> _Extrait du document_:
------------------------------------------------------------

Sigurjón Birgir Sigurdsson, né en 1962, connu sous le pseudonyme de Sjón, est l’un des artistes les plus en vue d’Islande, les plus protéiformes aussi. Poète, il est notamment l’auteur des paroles de nombre de succès de Björk, et a collaboré à l’écriture des chansons du film Dancer in the dark de Lars von Trier. Il est également l’auteur de six romans, dont trois déjà traduits chez Rivages. Le garçonqui n’existait pas est donc son quatrième livre publié en France. Ce roman hors du temps et hors des modes, qui se situe à Reykjavik, du 12 octobre au 6 décembre 1918, a pour héros Mani Stein Karlsson, 16 ans à l’époque.
Cet adolescent plus que particulier "vit sa vie dans les films", muets bien sûr. Ils lui permettent d’oublier qu’il est orphelin, fils d’une lépreuse, habitant avec sa grand-tante un grenier glacial prêté par charité, et que le monde autour de lui est en guerre. L’Islande, province du Danemark jusqu’à son autonomie de décembre 1918 (il lui faudra attendre son indépendance jusqu’en 1944), y participe et se voit frappée d’une terrible épidémie de ce qu’on appelait alors "grippe espagnole". Reykjavik devient une ville fantôme, même les cinémas sont fermés par les autorités, qui ont d’abord minimisé la maladie. Mani, lui aussi, sera gravement touché, victime de cauchemars, d’hallucinations, mais sa nature vigoureuse lui permettra d’en réchapper.

------------------------------------------------------------

> _Données fournies_:
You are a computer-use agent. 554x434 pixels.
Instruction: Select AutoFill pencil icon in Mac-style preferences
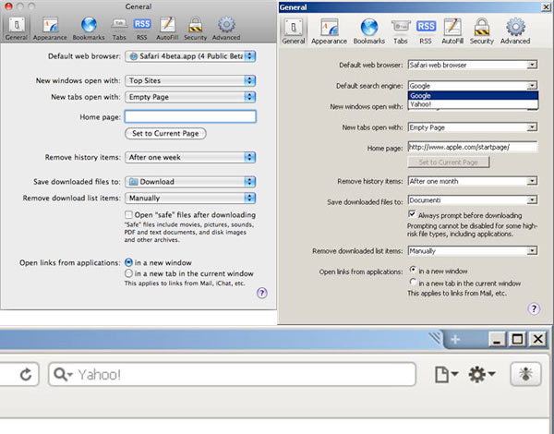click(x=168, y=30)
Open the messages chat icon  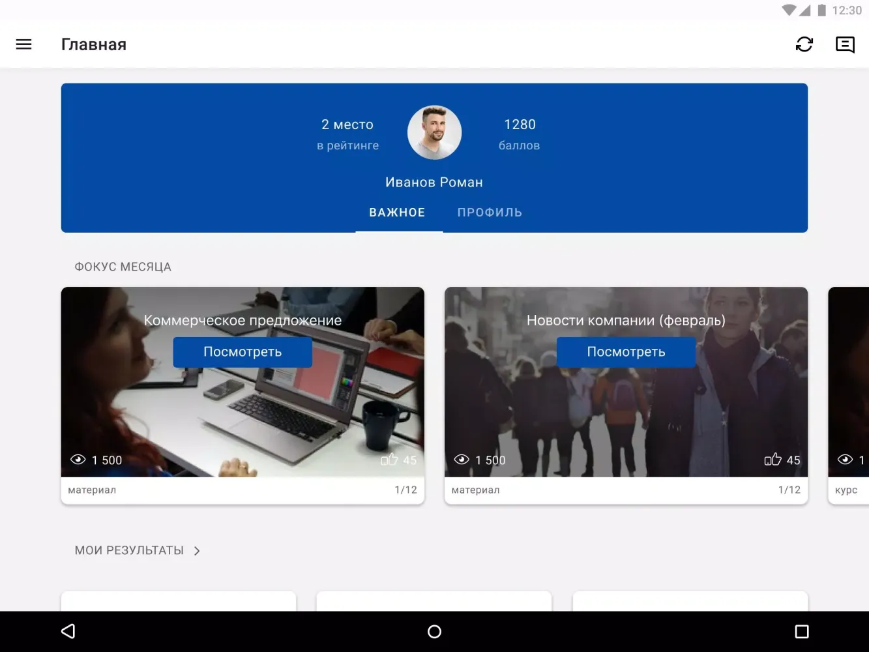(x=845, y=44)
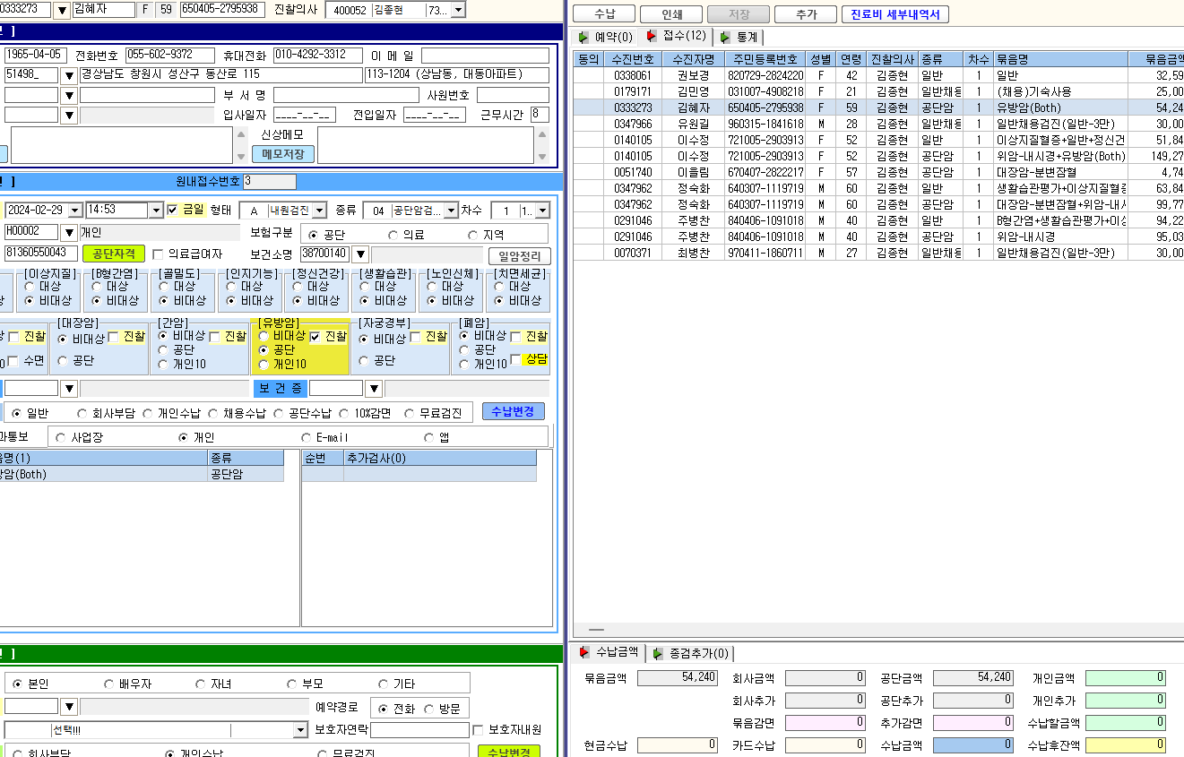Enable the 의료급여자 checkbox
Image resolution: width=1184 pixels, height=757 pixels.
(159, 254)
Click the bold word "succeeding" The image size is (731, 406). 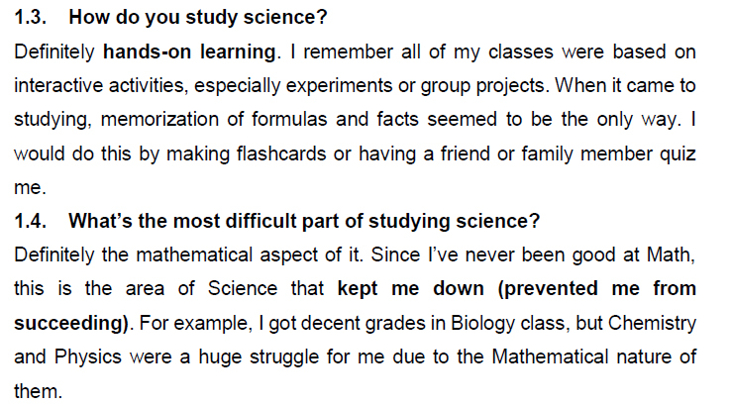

------------------------------------------------------------

> _Consignes_:
- A) D'après l'extrait sur le roman de Sjón, quel âge a Mani Stein Karlsson en 1918 ?
- B) Citez le passage de l'extrait sur le roman de Sjón qui commence par « Cet adolescent plus » et se poursuit jusqu'à « permettra d’en réchapper. ».
- C) Prolongez l'extrait sur le roman de Sjón à partir de sa dernière phrase.

> _Réponses_:
- A) Il a 16 ans.

- B)
Cet adolescent plus que particulier "vit sa vie dans les films", muets bien sûr. Ils lui permettent d’oublier qu’il est orphelin, fils d’une lépreuse, habitant avec sa grand-tante un grenier glacial prêté par charité, et que le monde autour de lui est en guerre. L’Islande, province du Danemark jusqu’à son autonomie de décembre 1918 (il lui faudra attendre son indépendance jusqu’en 1944), y participe et se voit frappée d’une terrible épidémie de ce qu’on appelait alors "grippe espagnole". Reykjavik devient une ville fantôme, même les cinémas sont fermés par les autorités, qui ont d’abord minimisé la maladie. Mani, lui aussi, sera gravement touché, victime de cauchemars, d’hallucinations, mais sa nature vigoureuse lui permettra d’en réchapper.

- C)
Le garçon recèle une autre singularité : il aime les hommes, à qui il se loue pour des rapports tarifés, sauf cet Anglais unijambiste dont il tombe amoureux et avec qui il embarque pour l’Angleterre, après s’être fait surprendre, en pleine cérémonie patriotique de victoire et d’indépendance, en train de faire l’amour avec un marin danois ! Scandale, arrestation, puis expulsion. En ce temps-là, il n’existait pas de terme en islandais pour désigner son "crime". "Homosexualitet" est un mot danois…
Quinze ans plus tard, Mani, devenu Peter Carlson, reviendra à Reyjkavik, majordome de riches gens de cinéma. Il n’ira même pas revoir Sola Guob, la seule fille, motarde et féministe, dont il ait été, jadis, un peu épris, platoniquement.
Et, bien plus tard, Sjón écrira cette belle histoire, avec beaucoup de délicatesse, en mémoire d’un certain Bosi, "marin, alcoolique, homme de livres, socialiste et homo", de sa famille, mort du sida en 1993. J.-C. P.